Senior Pakistani military officials met top Afghan defence officials in Kabul on Thursday and stressed that “terrorists are common threat and shall be defeated,” the military said.

The delegation, headed by Chief of General Staff Lt Gen Bilal Akbar, is visiting Afghanistan on the direction of Army Chief General Qamar Javed Bajwa. The delegation met Afghanistan’s acting Defence Minister Tariq Shah Bahramee and the Afghan Army Chief Gen Muhammad Sharif Yaftali, Inter-Services Public Relations (ISPR) said in a statement.

The delegation assured Kabul that the Pakistan Army had control of all areas of the Pakistani side of the border and would not let its soil be used against Afghanistan.

National Assembly Speaker Ayaz Sadiq is also scheduled to travel to Kabul on Saturday as head of a parliamentary delegation, the assembly’s spokesman Muhammad Moshin Iqbal said. The Foreign Office spokesman and the Pakistani Embassy in Kabul have also confirmed the visit.

“Such visits are a manifestation of desire to strengthen relations between the two countries and, particularly, enhancing parliamentary and people to people exchanges,” spokesman Nafees Zakaria said at his weekly briefing. Afghan government agreed to invite the Pakistani delegations after hectic discussions in Islamabad and Kabul that also involved Pakistani Pashtoon politicians and the Afghan ambassador Omar Zakhilwal.

Daily Times has learnt that Pakhtoonkhwa Milli Awami Party (PkMAP) chief Mehmood Khan Achakzai had visited Kabul and met President Ashraf Ghani as part of the efforts to bridge the trust gap. There was no official word on Achakzai’s visit to Kabul. However, two PkMAP leaders confirmed the visit. Ambassador Zakhilwal had also hosted the Pakhtoon leaders at his residence in Islamabad and a meeting was also hosted by Aftab Sherpao, who heads the Pak-Afghan parliamentary group in the National Assembly.

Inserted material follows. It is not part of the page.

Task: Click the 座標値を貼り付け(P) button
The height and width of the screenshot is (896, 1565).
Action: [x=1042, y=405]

Afghan sources say that the visit of the Pakistani parliamentary speaker could lead to the visit to Islamabad by the Afghan Chief Executive Dr Abdullah Abdullah. An official invitation to Dr Abdullah by Prime Minister Nawaz Sharif has been pending for long. Political leaders and the Afghan ambassador had also reached an understanding that former President Hamid Karzai should also visit Islamabad. The PM had extended an invitation to Karzai last year. However, the visits have not taken place due to deterioration in ties.

Pakistani and Afghan sources told Daily Times that the Britain-brokered talks in London in mid-March proved to be have broken the ice. The series of terrorist attacks in Pakistan in February was a serious blow to the already tense relationship as security officials insisted that the militants groups behind the attacks had planned the attacks from the Afghan side of the border. The attacks, including the suicide bombing at the Shahbaz Qalandar Shrine in Sindh, had killed nearly 100 people.